A very common situation for me is to be pulled in only after a package has been created with some vague hope of fixing performance problems (which R, Rcpp, and RcppParallel make fun to do for me, but I have some C++ background for scientific computing, ymmv). It is extremely common to find that these packages contain fundamental logic errors that probably should invalidate the (already published) results but never got caught because the code ran without actually failing. I guess I'm complaining that people are using buggy packages to write more buggy packages and it just bothers me.

Library-driven development is just how the world works these days. And it should! But I'm not confident that the R bioinformatics world has the kind of guardrails I would prefer to see. I mean, I am reasonably confident tensorflow is functionally correct. Any R package that pulls in too many other R packages to begin with is probably not.

As for the language itself - I guess it is ok. I have some lisp in my background and a fair amount of love for non-traditional array languages. But I don't see much R code that seems to stick to the R "standard library" rather than pulling in a million packages to do anything . . .

jghn · on March 22, 2022

> I see R users (typically PhD students and post-docs) doing "science" in R by playing with parameters to functions in poorly-understood packages and publishing papers on which parameters are "best" for data generated from some specialty source.

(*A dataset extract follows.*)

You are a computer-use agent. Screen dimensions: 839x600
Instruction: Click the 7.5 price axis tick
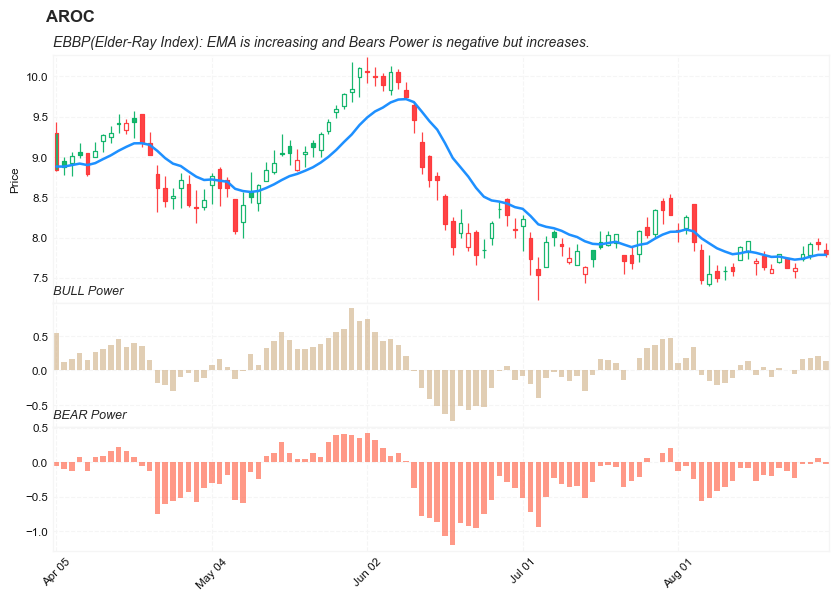coord(39,278)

That's a lot of bioinformatics, and not specific to R. It is a huge issue with anything vaguely pushbutton in the bioinformatics domain.

newbamboo · on March 22, 2022

“I don't see much R code that seems to stick to the R "standard library" rather than pulling in a million packages to do anything.”

People teach the tidyverse to new r users. It makes them think that it’s standard practice to pull in lots of unnecessary but possibly convenient packages. Simple string manipulation should not require an extra package like stringr, but for many users it does. Often, they were taught this way.

deck16er · on March 22, 2022

I am not developer by profession but have been programming since early 90s starting with basic, fortran, C++ and Matlab. Learnt JavaScript, Python, Lua as well along the way for various reasons.

Found R when I was looking for something free alternative to Matlab and chanced upon R in 2010/11.

Now a days R is my goto scripting language anytime when I just want to get to the results and don't care about reproducibility.

I also use Shiny as alternative to multiuser scenarios involving spreadsheets since I when work in a financial firm where excel and VBAs still dominate most of the front office functions.

Sure Python could be good tool but once you become fluent with R ecosystem, moving to python just feels too much that can be done with few lines of R code.

For me the conciseness of data.table and ability to cook up shiny web apps with very few lines of code is biggest pull.